There’s a Frank in just about every organisation. We are faced with him in meetings, memos, and planning sessions. Frank stops us from achieving what we could achieve – and for that reason we have to kill him. That might seem a bit extreme, but don’t worry Frank isn’t a real person and there’s a bit of Frank in all of us.
We use “Frank” to describe the side of ourselves that thinks we are above data, experimentation, and being proven wrong. Frank is the guy in the meeting who says “We’re doing it this way” because:
- “I’ve seen it done this way before”
- “Our competitors are doing this”
- “I have a good feeling about it”
- “It looks better”
- Or in extremely narrow-minded cases simply because “I’m right”
The problem with Frank’s mentality is that instead of considering other ways to do things, he uses his authority to impose his ideas on others.
A better approach
In my opinion, the better approach comes from Ray Dalio’s book “Principles” where Dalio explains that instead of saying “I’m right”, or even beyond asking “Am I right?” you should be asking yourself
“How do I know I’m right?”
It’s in this mindset that we’re able to do our best work, get our best results, and frankly get out of our own way. This approach takes assumptions out of the equation and replaces them with a new framework for testing, experimentation, and data.
The cost of Frank
In “CROsphere”, it’s estimated that typically around 70% of split tests don’t yield a successful result. The only reason we have that statistic is because these tests occurred. But what if these tests didn’t happen? What if instead of testing a hypothesis we just blindly applied it? Well, that means that when you go with your gut you’re getting it right only 30% of the time.
For this reason, we need to transition away from “I have an idea”, to “I have a hypothesis that we should test”.
Because then you can implement your proven hypothesis with confidence, only implementing changes that will have a positive impact.
By following this methodology, you can reduce unnecessary costs resulting from:
- Time spent implementing the 70% of changes that won’t have a positive impact
- Time speculating about the impact of changes
- Lost revenue as the result of poorly made decisions
- Time in researching “why something could be better” instead just putting it to the test
How to kill Frank
As mentioned, we need to move from a culture of “This is my idea, let’s do it”, to “I have a theory that I think would be worth testing”. But the specifics of each idea will determine how it will need to be tested. For example, if it’s a change to your website or online advertising messaging, it’s easy. Set up an Optimizely experiment or upload the 2 ad text variations to test against each other and analyse the results.

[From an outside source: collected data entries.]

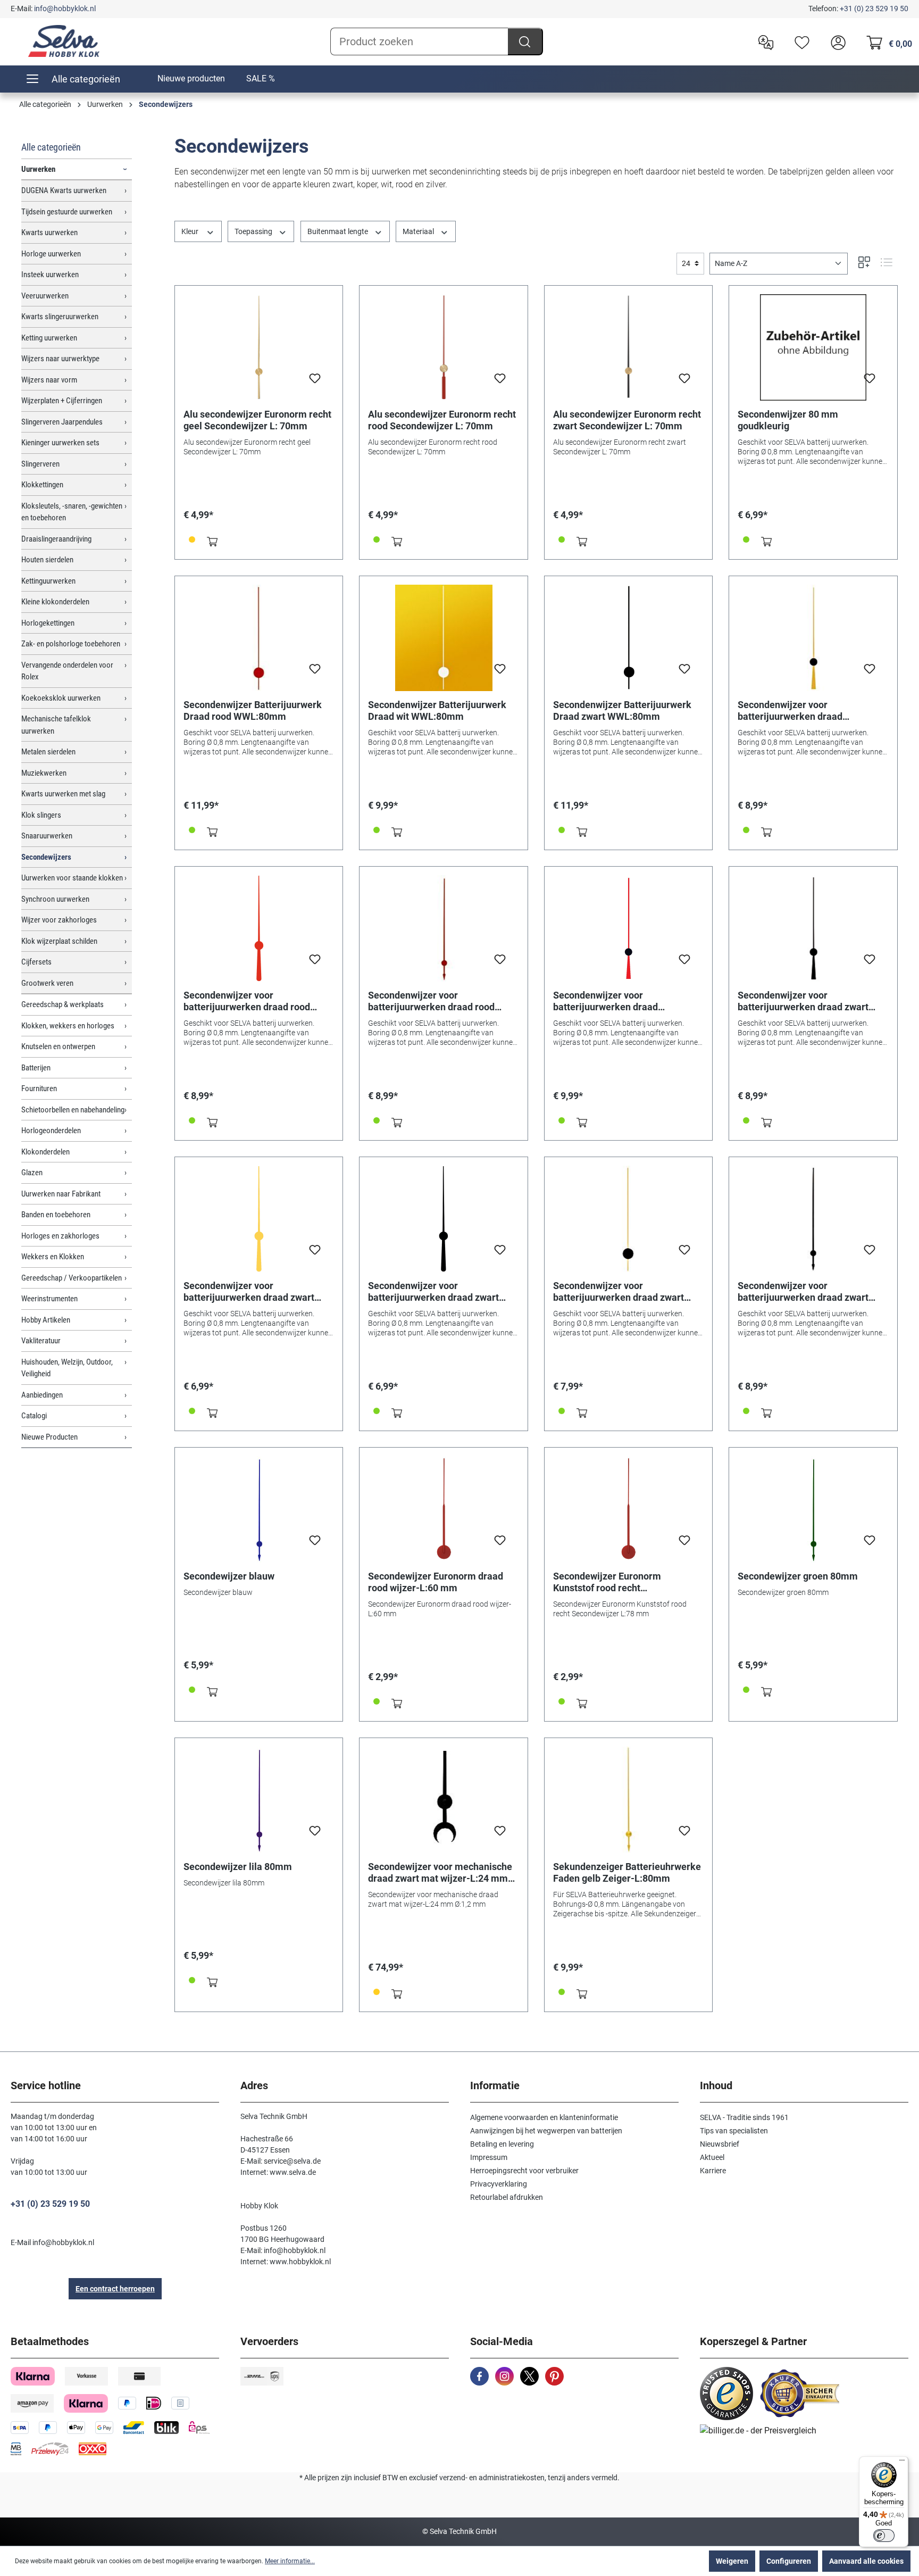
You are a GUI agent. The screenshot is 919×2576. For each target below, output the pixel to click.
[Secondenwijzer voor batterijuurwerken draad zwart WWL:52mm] (259, 1219)
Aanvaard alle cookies (866, 2561)
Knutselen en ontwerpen (58, 1046)
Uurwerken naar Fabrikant (61, 1194)
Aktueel (712, 2157)
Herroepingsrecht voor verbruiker (524, 2170)
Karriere (713, 2170)
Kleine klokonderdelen (55, 601)
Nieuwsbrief (719, 2144)
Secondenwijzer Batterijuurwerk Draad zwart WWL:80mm (622, 710)
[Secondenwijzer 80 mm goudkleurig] (813, 347)
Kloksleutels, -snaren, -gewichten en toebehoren (71, 512)
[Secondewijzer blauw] (259, 1509)
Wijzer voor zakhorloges (59, 920)
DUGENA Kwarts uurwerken (63, 190)
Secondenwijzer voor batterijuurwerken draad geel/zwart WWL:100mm (791, 710)
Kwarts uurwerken (49, 232)
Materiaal (419, 231)
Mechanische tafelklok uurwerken (56, 725)
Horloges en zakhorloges (60, 1236)
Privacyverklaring (498, 2184)
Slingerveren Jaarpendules (62, 422)
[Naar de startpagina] (64, 41)
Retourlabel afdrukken (506, 2197)
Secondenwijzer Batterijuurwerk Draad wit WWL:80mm (437, 710)
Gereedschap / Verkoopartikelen (71, 1278)
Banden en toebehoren (55, 1214)
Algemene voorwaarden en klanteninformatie (544, 2117)
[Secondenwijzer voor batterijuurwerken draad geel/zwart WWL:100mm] (813, 638)
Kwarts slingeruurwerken (59, 316)
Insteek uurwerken (50, 274)
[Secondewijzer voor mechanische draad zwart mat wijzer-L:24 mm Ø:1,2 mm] (443, 1800)
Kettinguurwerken (48, 581)
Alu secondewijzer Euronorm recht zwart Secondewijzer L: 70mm (627, 420)
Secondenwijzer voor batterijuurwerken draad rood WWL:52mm (246, 1001)
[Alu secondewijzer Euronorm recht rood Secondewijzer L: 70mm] (443, 347)
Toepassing (254, 231)
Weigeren (732, 2561)
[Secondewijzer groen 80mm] (813, 1509)
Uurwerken (38, 169)
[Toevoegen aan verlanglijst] (314, 381)
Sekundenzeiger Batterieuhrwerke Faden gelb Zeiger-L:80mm (627, 1872)
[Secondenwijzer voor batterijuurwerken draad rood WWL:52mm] (259, 928)
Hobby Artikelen (45, 1320)
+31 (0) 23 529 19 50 (874, 8)
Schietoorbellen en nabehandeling (72, 1110)
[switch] (884, 2535)
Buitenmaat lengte (338, 231)
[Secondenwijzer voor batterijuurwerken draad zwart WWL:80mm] (628, 1219)
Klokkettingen (42, 484)
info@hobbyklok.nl (65, 8)
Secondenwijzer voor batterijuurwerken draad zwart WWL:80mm (618, 1291)
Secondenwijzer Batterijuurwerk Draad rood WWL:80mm (252, 710)
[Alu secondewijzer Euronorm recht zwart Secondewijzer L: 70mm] (628, 347)
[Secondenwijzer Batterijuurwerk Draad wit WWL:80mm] (443, 638)
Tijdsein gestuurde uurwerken (66, 212)
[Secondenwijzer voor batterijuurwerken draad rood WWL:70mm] (443, 928)
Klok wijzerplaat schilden (59, 941)
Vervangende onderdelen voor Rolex (67, 671)
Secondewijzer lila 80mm (237, 1866)
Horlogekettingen (47, 623)
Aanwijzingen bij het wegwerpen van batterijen (546, 2130)
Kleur (190, 231)
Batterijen (36, 1068)
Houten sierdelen (47, 559)
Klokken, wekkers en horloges (67, 1026)
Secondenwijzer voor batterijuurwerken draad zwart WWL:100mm (803, 1001)
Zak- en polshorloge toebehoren (70, 644)
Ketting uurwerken (49, 338)
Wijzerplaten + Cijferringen (61, 400)
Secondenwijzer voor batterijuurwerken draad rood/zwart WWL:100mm (607, 1001)
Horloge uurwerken (51, 254)
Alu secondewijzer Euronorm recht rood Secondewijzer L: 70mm (442, 420)
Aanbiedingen (42, 1395)
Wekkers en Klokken (52, 1256)
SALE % (260, 78)
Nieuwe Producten (49, 1437)
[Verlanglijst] (799, 41)
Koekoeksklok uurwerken (61, 698)
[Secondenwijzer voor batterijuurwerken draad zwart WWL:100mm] (813, 928)
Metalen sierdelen (48, 752)
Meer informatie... (290, 2561)
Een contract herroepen (115, 2288)
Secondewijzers (46, 857)
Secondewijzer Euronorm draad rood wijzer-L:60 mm (435, 1581)
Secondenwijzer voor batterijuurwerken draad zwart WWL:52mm (248, 1291)
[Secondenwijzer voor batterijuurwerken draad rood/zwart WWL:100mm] (628, 928)
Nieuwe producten (191, 78)
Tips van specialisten (734, 2130)
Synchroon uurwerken (55, 899)
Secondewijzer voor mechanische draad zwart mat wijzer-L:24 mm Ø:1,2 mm (440, 1872)
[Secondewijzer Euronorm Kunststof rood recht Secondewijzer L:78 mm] (628, 1509)
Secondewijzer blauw (228, 1576)
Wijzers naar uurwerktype (60, 358)
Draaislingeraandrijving (56, 539)
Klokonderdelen (45, 1152)
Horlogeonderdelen (51, 1130)
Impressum (488, 2157)
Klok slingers (41, 815)
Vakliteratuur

But for something more complicated like “Should we move to agile project management methodology?”, you’ll need to get more creative. The methodology for testing something like this could include getting half of your team to trial agile and the other half to continue with the current methodology. Or, you could try one week on, one week off for a few months. Keep in mind you can only test what you can measure. Make sure whatever you’re testing, the key metrics are defined and are measurable.
Allow yourself to be wrong
Experimentation isn’t about egos, it’s about data. The only time you’re actually wrong in experimentation is when you implement something without testing it. Even though your hypothesis might be proven wrong, it means that you’re empowered with the right answer.
Use your experience and assumptions to guide experimentation
You might feel as though this article is telling you to throw everything you think you know out the window. Wrong. Your experience and your gut are essential for coming up with the right new tests. Listen to your intuition and then confirm it using the scientific method.
Killing Frank resolves arguments and lets you speak with authority
Ever been in a heated discussion about which approach to take? Killing Frank gives you a blanket statement to resolve disputes. “Let’s test it”. This statement prevents you from needing to stick your neck out on an idea and removes egos from the decision-making process. It also means that when you’re having a discussion, you don’t need to have all of the answers. You can feel comfortable enough to say “I don’t know yet, but this is my theory, and we’ll know for sure after we test it”.
A culture of experimentation can positively influence culture by:
- Removing egos
- Resolving differences of opinion
- Making people feel safe to try new things
If you’re new to experimentation, your first step is to start looking at what you can test. Take notes on all of the differences of opinion, ideas, and theories that you have, and start to think about how you would go about testing them. Once you’ve identified that, get familiar with the scientific method, the tools you want to use, and start testing. Keeping a log of experimentations and learnings will be important for getting buy-in from stakeholders throughout your organisation. But start small, show everyone what experimentation has accomplished and work hard to preach the gospel of experimentation. Before you know it, the Franks will be gone, or at least they’ll be converted to your way of thinking.
But most of all, never stop looking for the Frank in yourself because from time to time we all unknowingly let him out. When you see him, put him back in his place with the rest of the Franks.